The confidential informant in this case performed strongly on all five points. The informant provided details about Thomas’s apartment, that Thomas was a member of the Four Corner Hustler gang, and saw him remove two handguns from items of clothing. The informant described the firearms in detail, noted both had a magazine inserted, and described where they were located in the apartment. The informant stated that, based on his or her experience, they were real handguns. The informant also repeated Thomas’s statement that he was “ready for any of those niggas [sic] who try and take what’s mine.” The informant’s information was corroborated: Jacobson found a prior arrest report that noted Thomas’s nickname (“Burpy”), physical, description, gang affiliation, age, and residence. The informant selected Thomas from a photo array. The informant identified Thomas’s residence on sight; the address was in a law enforcement database. Absent an indication that Thomas intended to dispose of it, 11 days is not long enough for information about a gun kept for personal protection to become stale. Cf. United States v. Harju, 466 F.3d 602, 608 (7th Cir. 2006) (noting, in applying the good faith exception, that “unlike small amounts of drugs or cash, [a] gun [is] not likely to have been sold (or consumed)” within a three-week period).

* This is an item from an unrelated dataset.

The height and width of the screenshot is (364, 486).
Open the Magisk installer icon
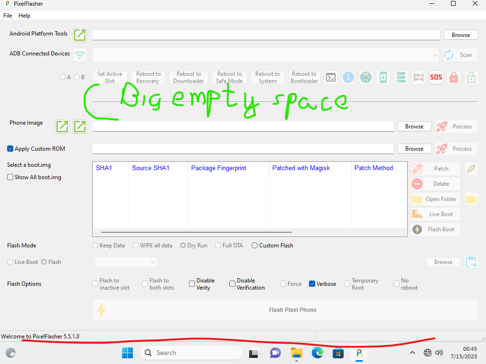coord(365,77)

Finally, the informant appeared before the judge who issued the warrant, and the judge was aware of the informant’s detailed criminal history and the circumstances under which *736the informant came to cooperate with law enforcement.
The judge was not aware of the exact benefit the informant likely sought from cooperation: not having his or her car towed. (The government maintains that the informant’s car was not towed for unrelated reasons, but ultimately this makes no difference.) It seems likely, however, that the issuing judge assumed that the informant was getting a similar benefit, even if she did not know exactly what it was. See Molina ex rel. Molina v. Cooper, 325 F.3d 963, 970 (7th Cir. 2003) (“[C]ourts are aware that informants are frequently facing charges and hoping for deals.”). This omission does not undermine the warrant’s otherwise ample probable cause.
111
The judgment of the district court is Affirmed.